His enthusiasm followed a Senate vote on Thursday to pass a budget bill gutting key provisions that tie together Obamacare, and puts the GOP on a path to move forward with a complete repeal once the inauguration takes place and Trump is in office.
House Republicans must first pass their own version of the Senate bill, and a complex special process is probably going to be used in order to make it filibuster proof. As a result, the country’s $3 trillion healthcare system will have a new look and feel, possibly as early as this year.
Where we are at in the repeal process
Through a budget resolution recently passed, House committees are under pressure to come up with language in repeal legislation by Jan. 27.
After Health and Human Services secretary Tom Price is confirmed, Trump has promised that there will be a plan in place that makes it to his desk for reviewal.
“We’re going to be submitting—as soon as our secretary’s approved, almost simultaneously, shortly thereafter, a plan. It’ll be repeal and replace. It will be essentially simultaneously,” he said at his press conference on Wednesday.
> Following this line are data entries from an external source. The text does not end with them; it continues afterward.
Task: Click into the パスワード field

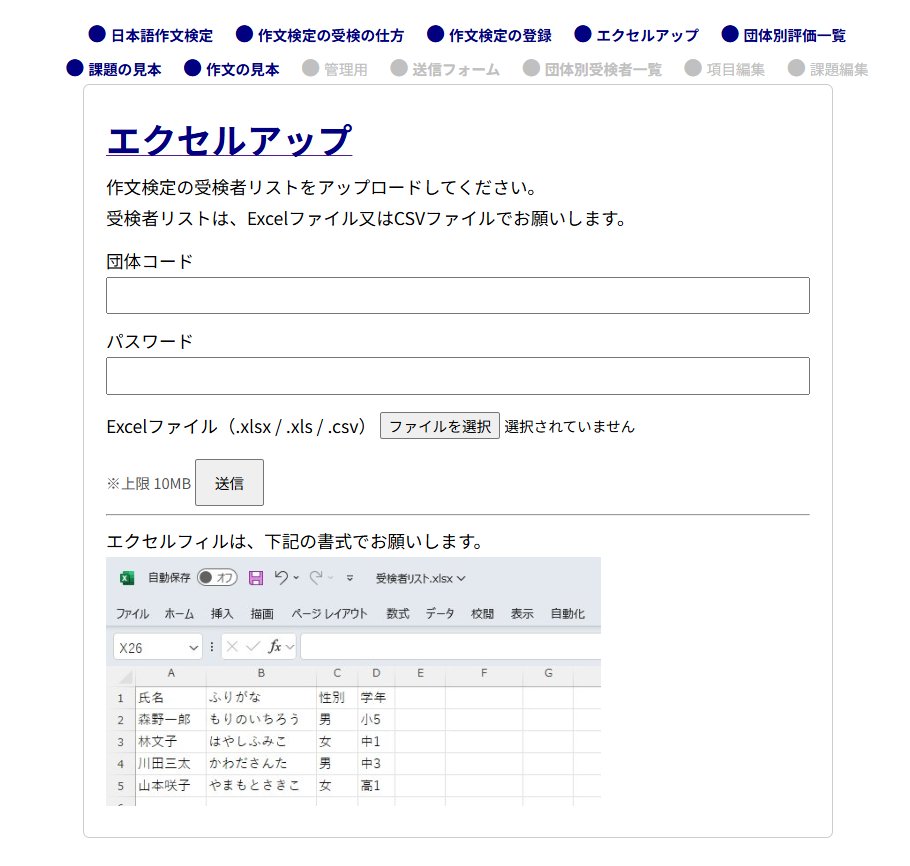Action: [x=457, y=376]
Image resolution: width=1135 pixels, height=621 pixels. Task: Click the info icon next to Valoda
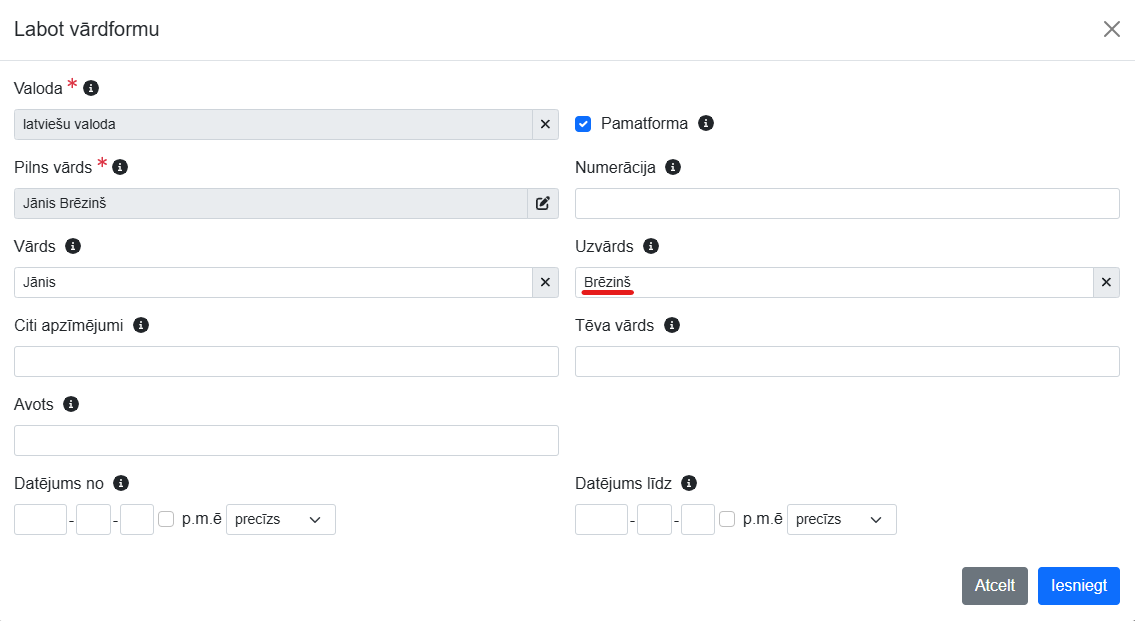pyautogui.click(x=91, y=88)
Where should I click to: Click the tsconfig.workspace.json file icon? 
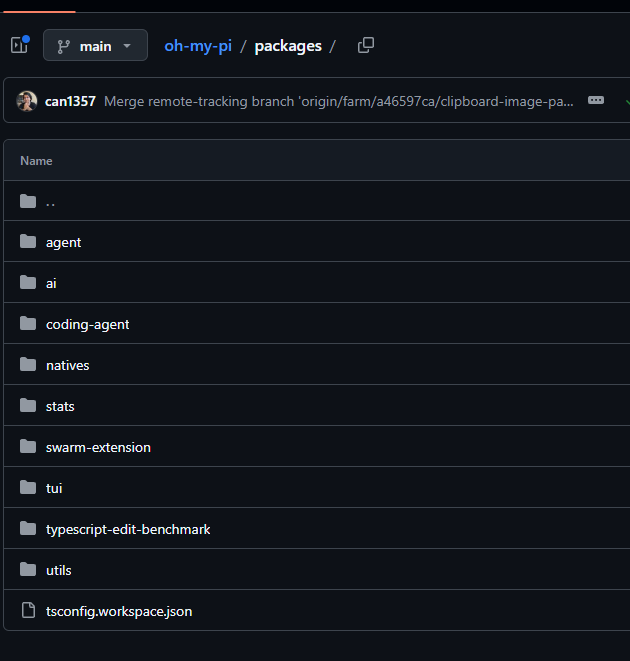click(28, 610)

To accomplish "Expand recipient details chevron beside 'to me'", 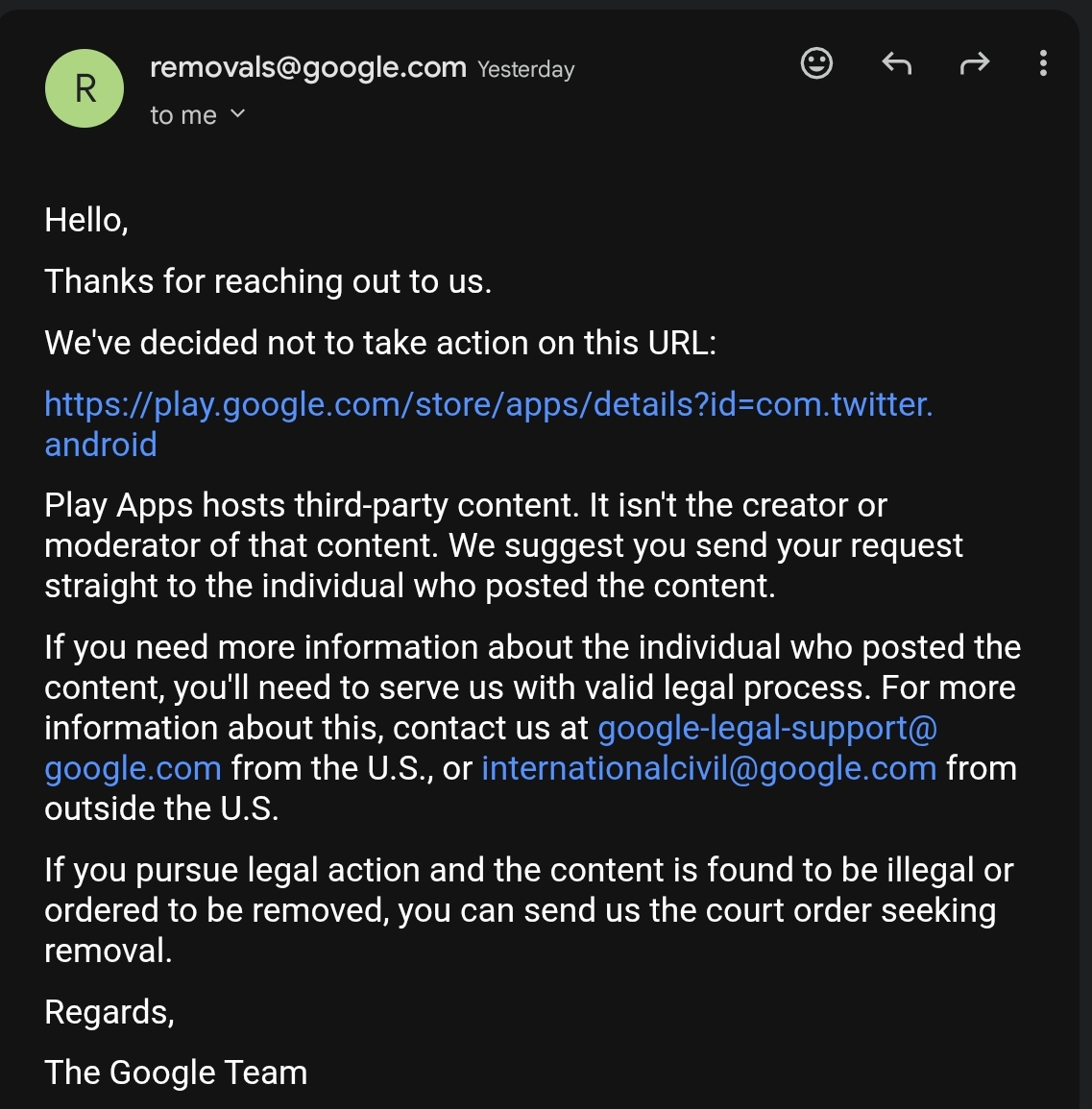I will click(x=238, y=114).
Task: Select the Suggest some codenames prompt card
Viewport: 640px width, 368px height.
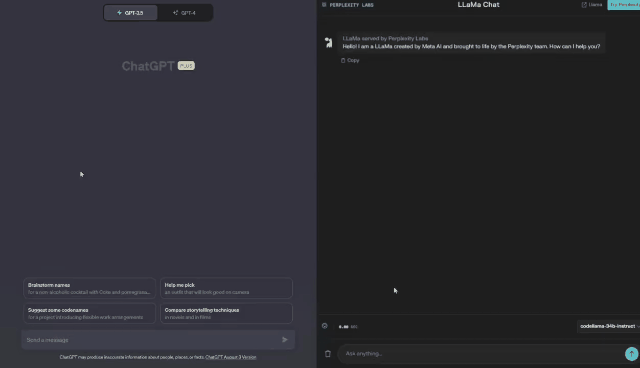Action: [89, 313]
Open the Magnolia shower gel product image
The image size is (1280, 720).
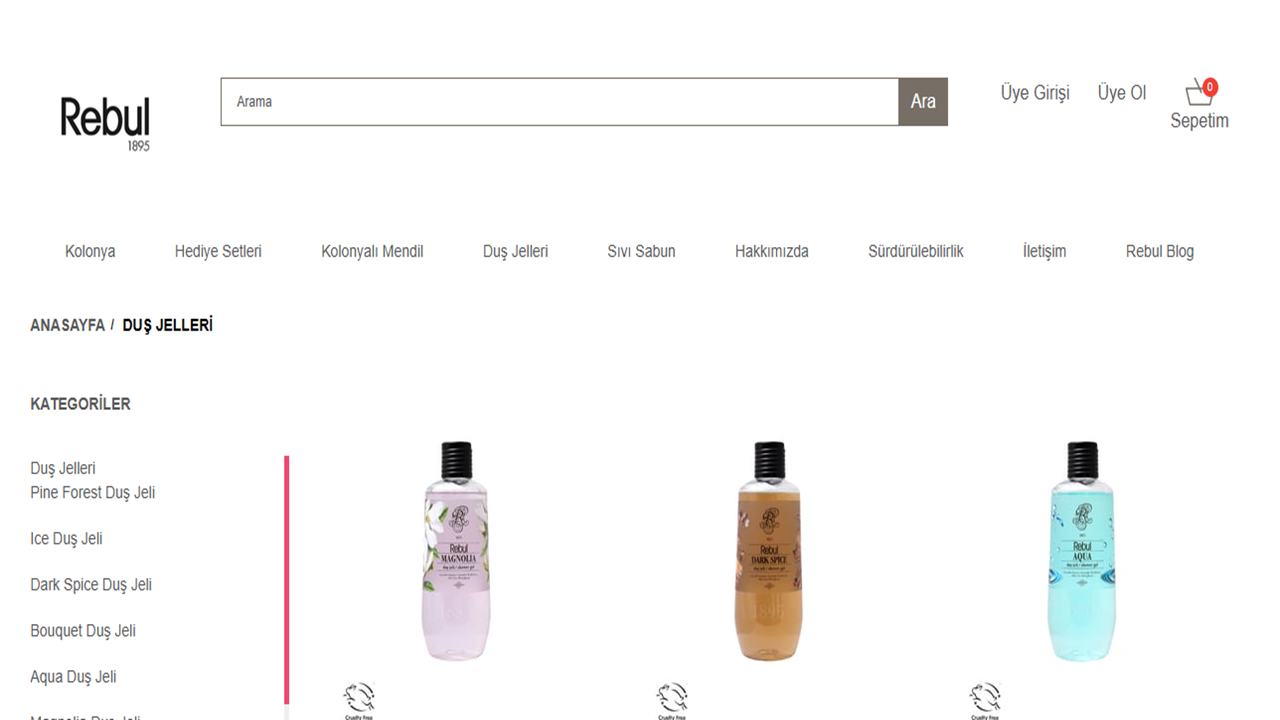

Several popular components of the law, including a mandate that insurers cannot deny coverage for preexisting conditions, will remain part of the GOP’s plan. “Everyone wants to say the Republicans don’t have a plan,” Rep. Buddy Carter recently said.
“The problem is we have too many plans, and we’ve got to coalesce around one, and we’re going to.”
When the new will bill go into effect
Once a new bill is signed into law, which Trump has repeatedly signaled will be done within his first 100 days, the provisions will take some time to actually kick in.
Changes to Medicaid and Medicare would affect constituents who take part in those programs almost immediately, although just how much the GOP intends to make provisions to those programs or other tax deductions remains up in the air.
The folks most affected by the new plan would be those who purchase their own insurance, either through the private market or state healthcare exchanges. Almost immediately, their insurance providers would be forced to reconcile their programs with the new law.
But for individuals and families who have insurance through an employer, the changes would be more gradual. Jobs-based plans cover 150 million Americans, and facets of Obamacare that guarantee coverage to dependents, put a cap on out-of-pocket expenses, and cap costs on preventive care could be undone by 2017.
However, several lawmakers are calling for a compromise that would keep some (or all) of these provisions in tact.